[GIS] Update for field values from another table field values with condition

fmefme-transformer

I have two tables in file geodatabase and both are the same structure.

Both tables are having around 140 columns and 4000 rows.

In table 1 there are many fields are "null" and "0" and remaining fields are filled with some values.

In table 2 filled with some values and also few fields with "null" and "0" values

In both table is having "ID" common unique value field available.

Condition is.

I need to update Table 1 based on below scenarios

  1. If fields values available in both then no need update

  2. If table 1 is having "null" and "0" values then update new values if available in table 2.

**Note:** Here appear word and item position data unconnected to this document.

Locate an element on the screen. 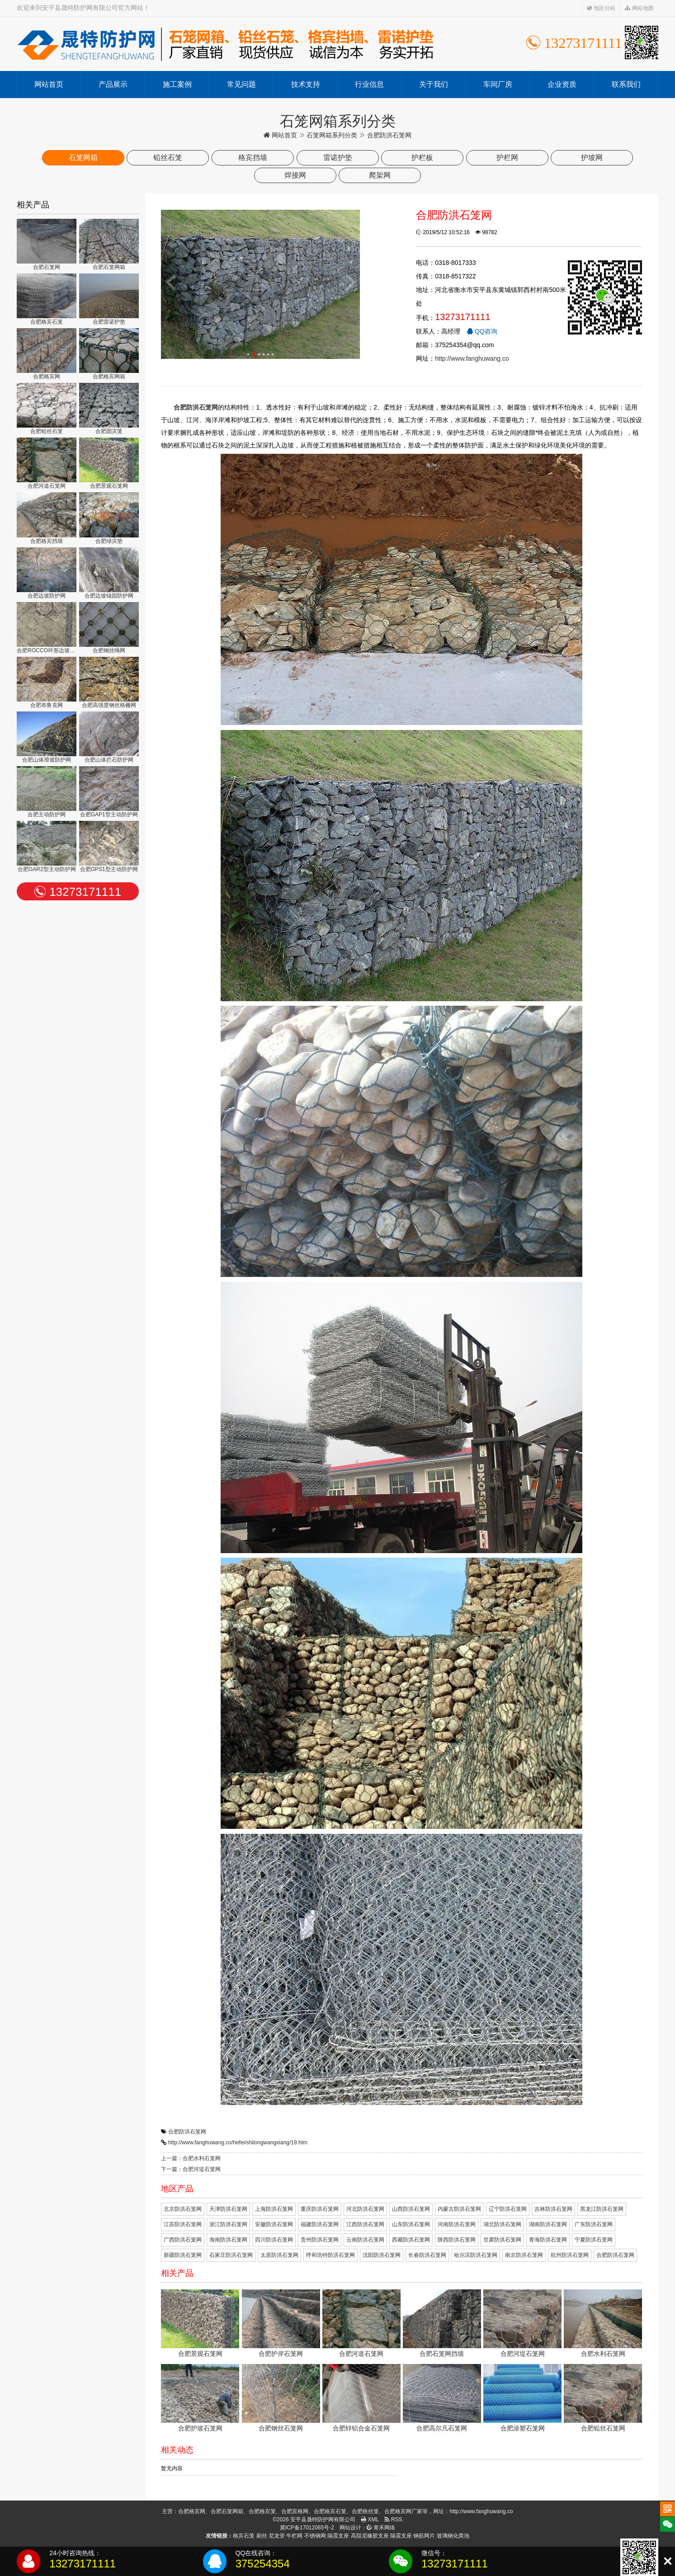 The width and height of the screenshot is (675, 2576). 下一篇：合肥河堤石笼网 is located at coordinates (191, 2169).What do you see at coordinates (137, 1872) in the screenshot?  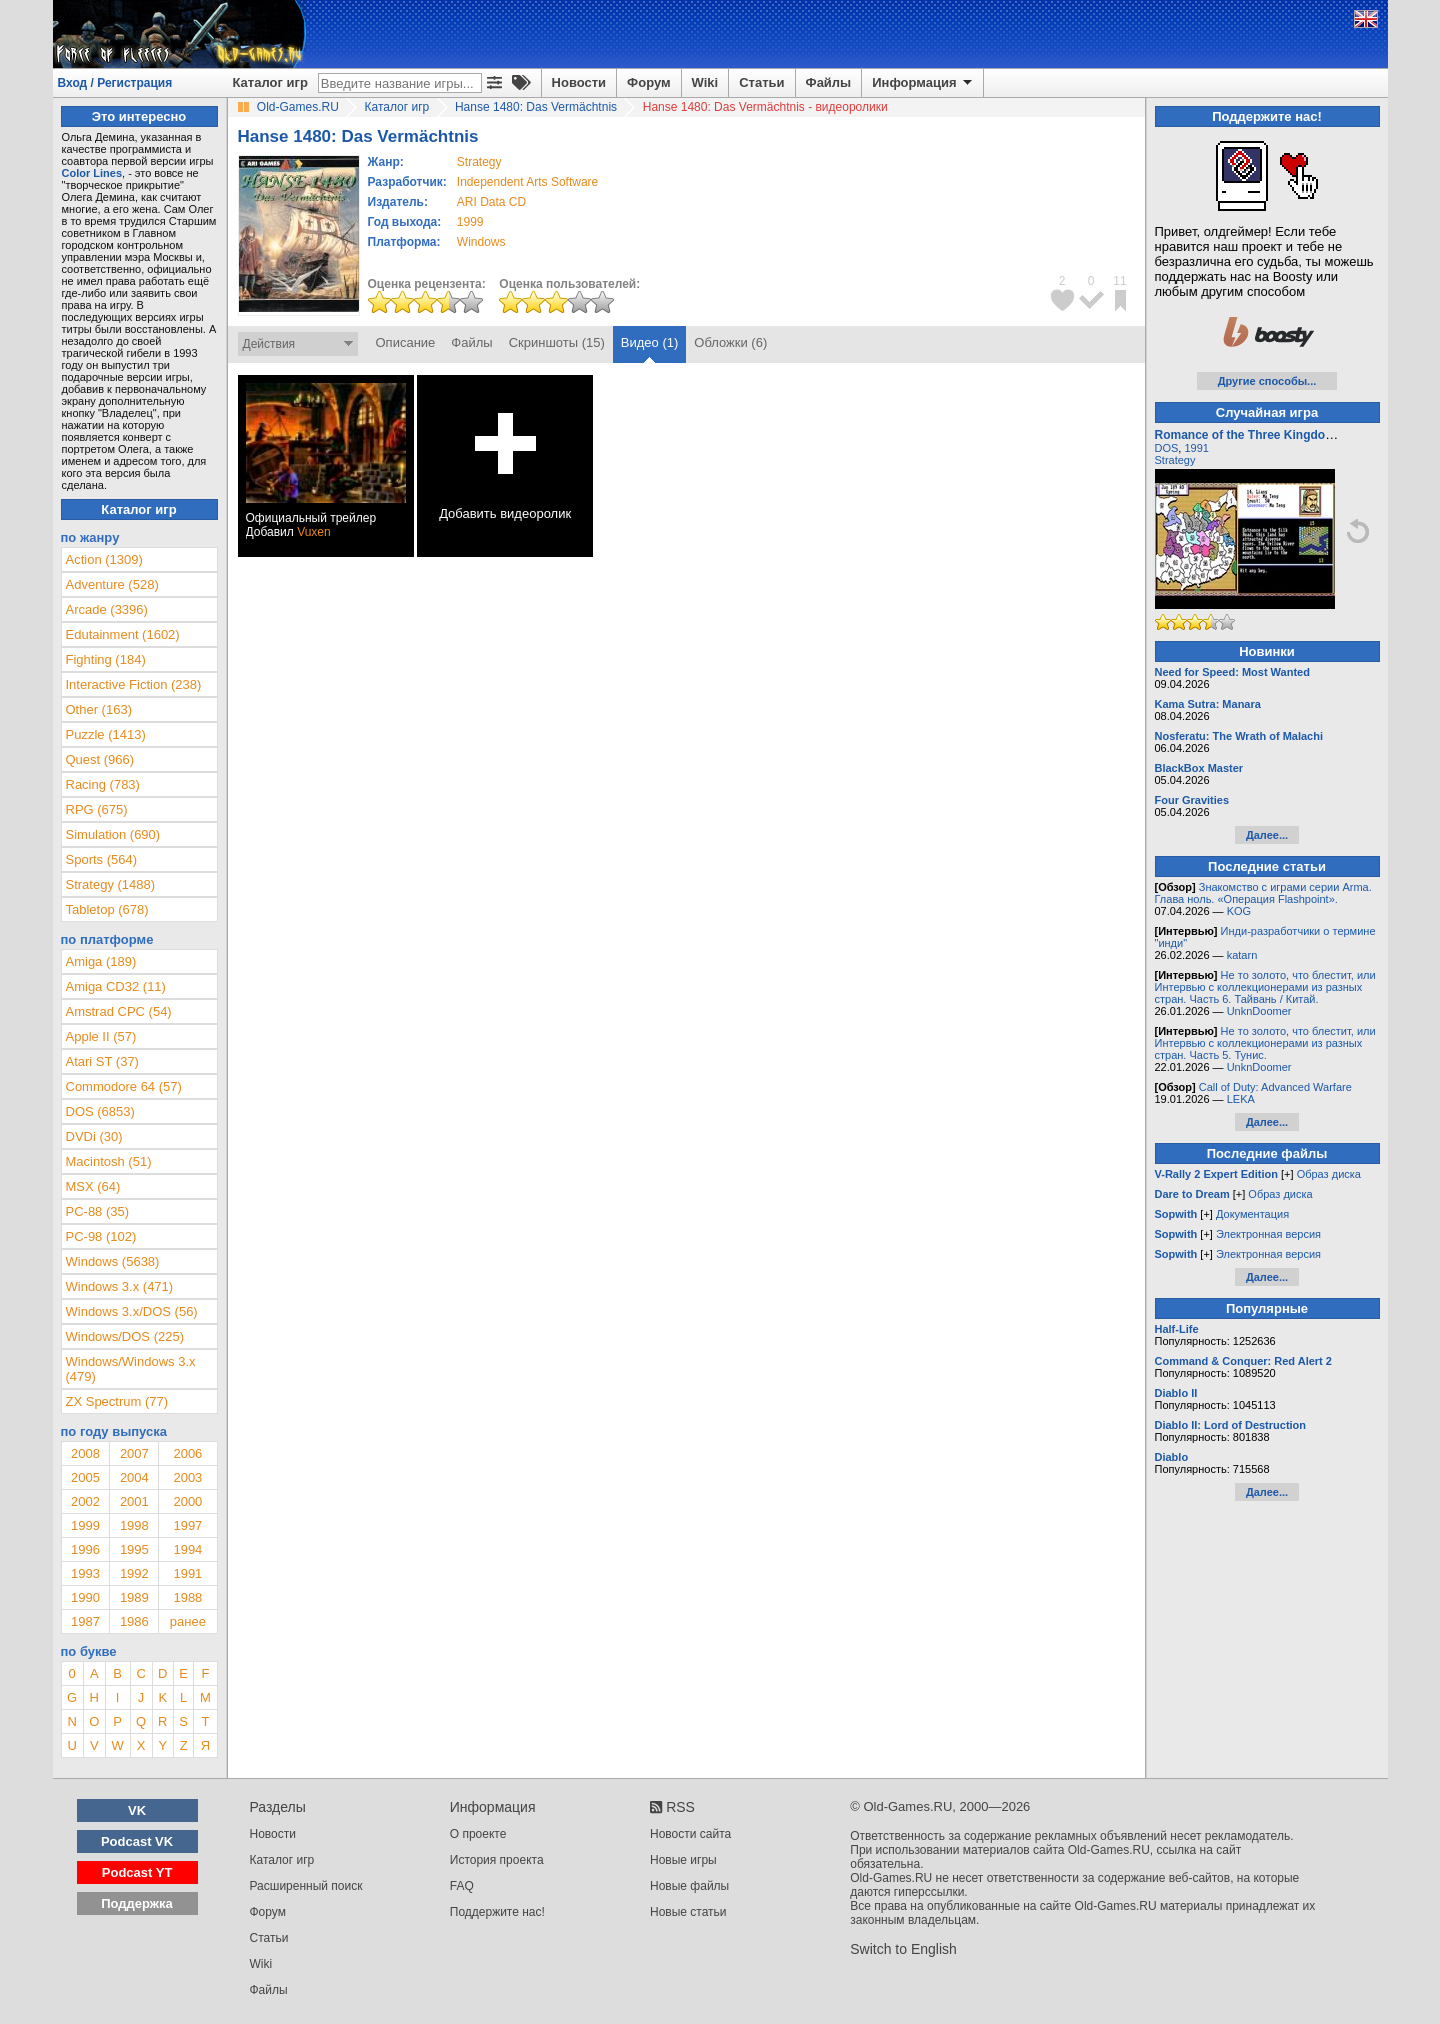 I see `Podcast YT` at bounding box center [137, 1872].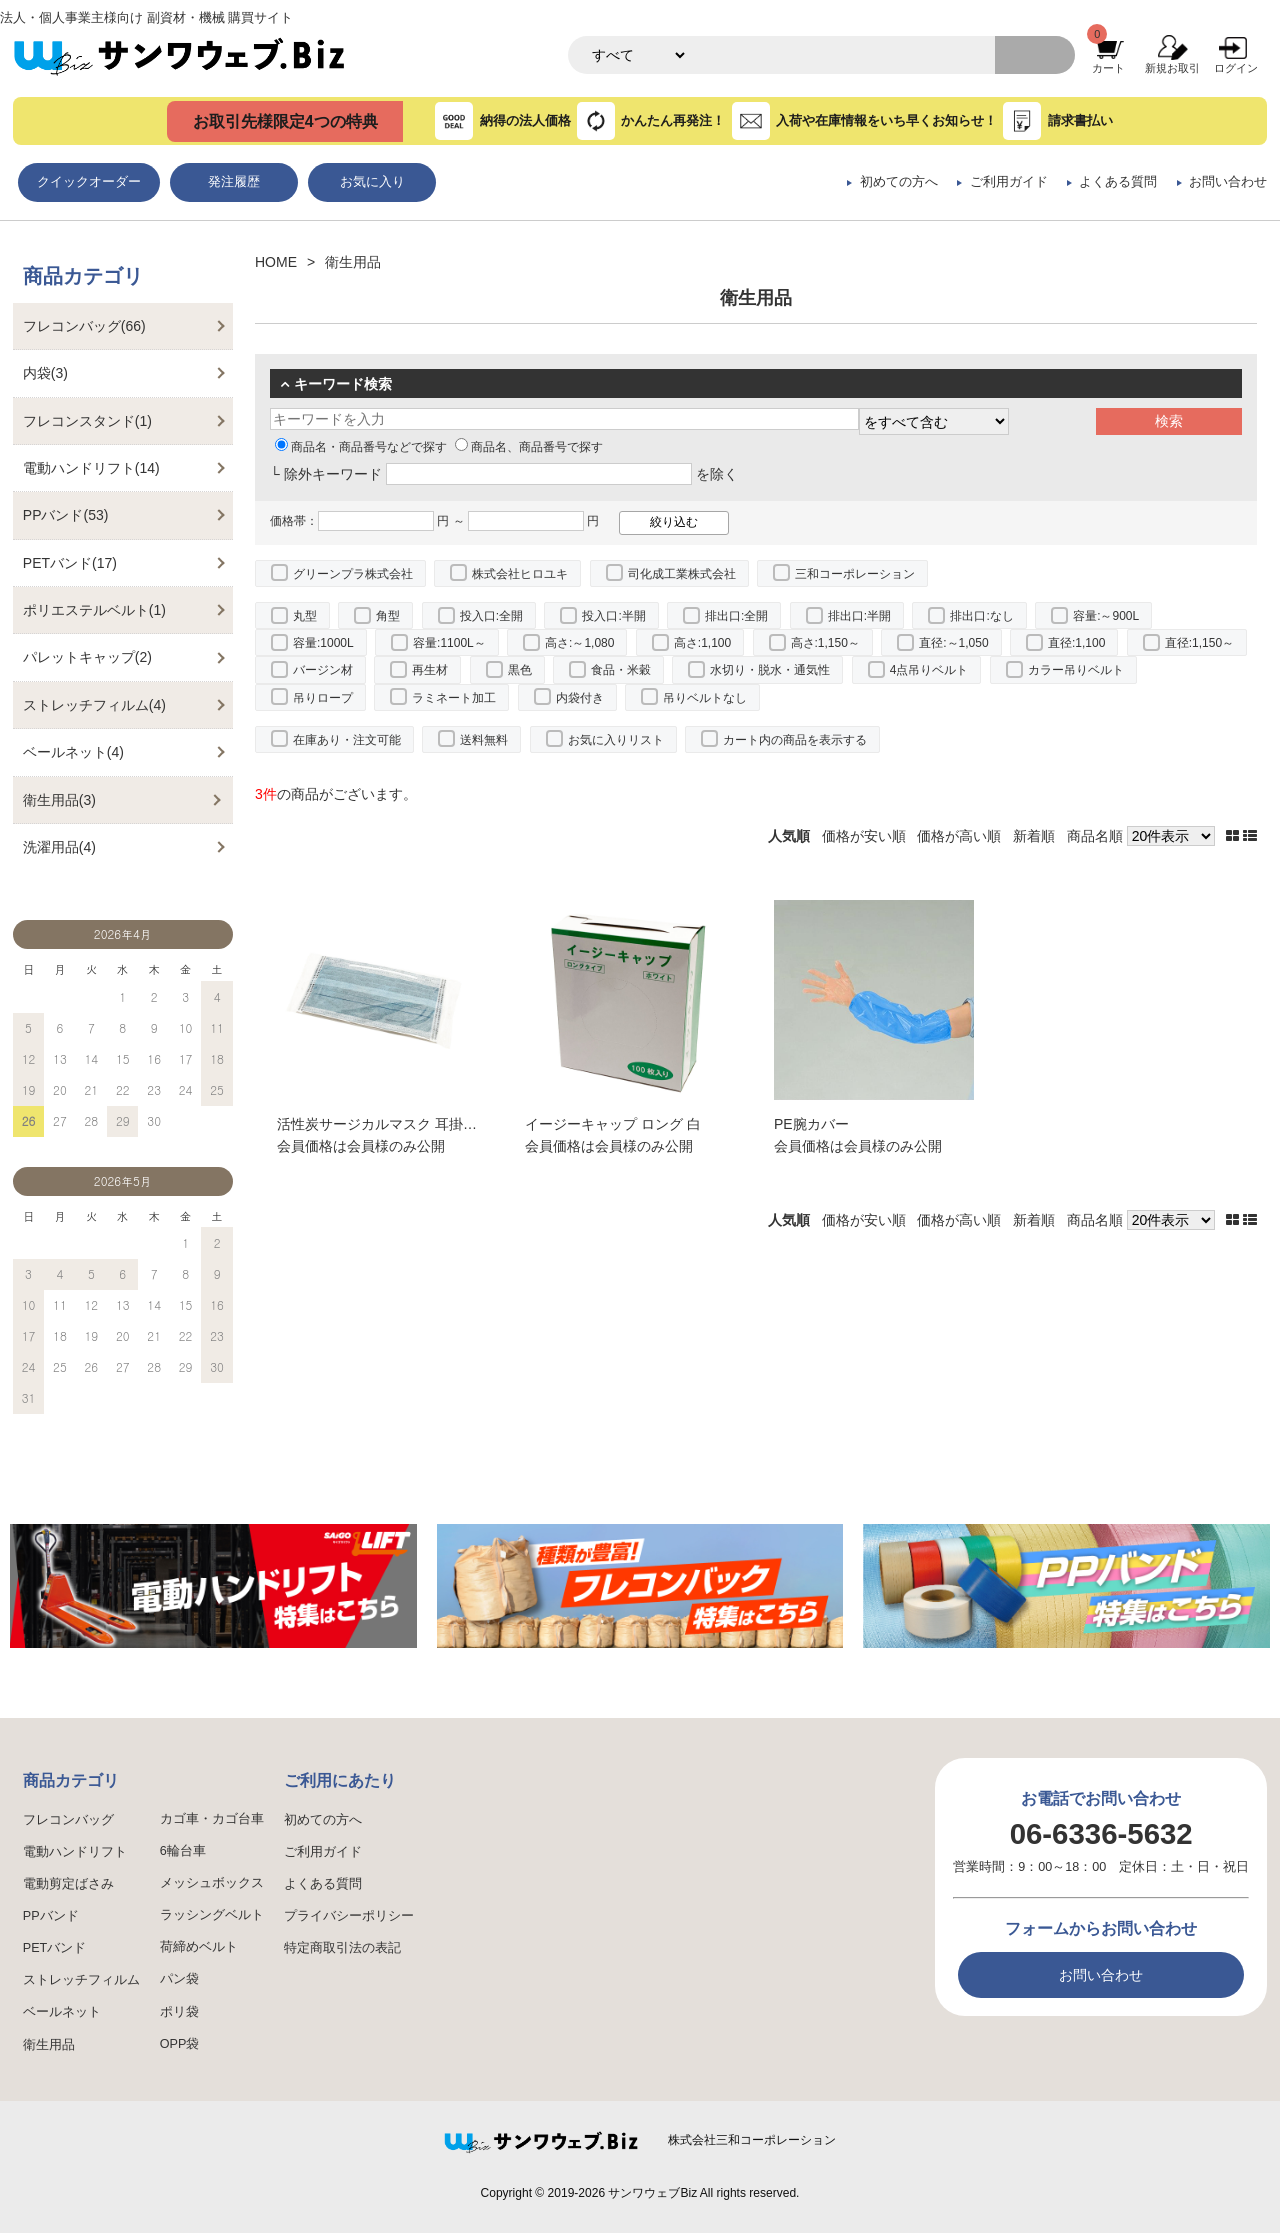 This screenshot has height=2233, width=1280. Describe the element at coordinates (736, 616) in the screenshot. I see `排出口:全開` at that location.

  3. If table 1 is having some value and if table 2 is having "null" and "0" then no need to update

Best Answer

I have two ways to do this.

One is to rename the attributes in both tables to unique names, merge the records with the same ID into one record and create new, original, fieldnames. This way you are fully in control and you are able to handle each field its own way. Performance will be quite good as this way of working is not hard on internal memory. Downside is a lot of fields means a lot of work.

  • Read both tables.
  • Prefix attribute names with BulkAttributeRenamers. For example "Table1.FieldA" and "Table2.FieldA".
  • Merge records from tables with FeatureMerger based on ID.
  • Use AttributeCreator with conditional value to recreate fields based on conditional per field. For example "FieldA" : If "Table1.FieldA" = "Table2.FieldA" then "Table1.FieldA", Else If "Table1.FieldA" is null or "Table1.FieldA" = 0 then "Table2.FieldA", Else If "Table2.FieldA" is null or "Table2.FieldA" = 0 then "Table1.FieldA", Else "DUMMY" (I think you can create one and duplicate if you want. If not you could use an AttributeCreator for each field to prevent doing double work.)
  • Use Tester to check if values are DUMMY.
  • If fields are correct use Keeper to remove the "Table1." and "Table2." fields.
  • Write output.

The other, more generic, solution is to create a feature for each field, merge the field features with the same ID and fieldname into one record and create new, definitive, fieldnames. Then aggregate the field features back into the original records. This way you only have to use one AttributeCreator for each variant. A bit harder to design, harder on performance as you will get rows x columns number of features. But you wont have to rebuild each different fieldname. Which is a big plus with this much attributes :)

Tip: If the tables have geometry, the GeometryExtractor and GeometryReplacer are a nice way to control geometry flow.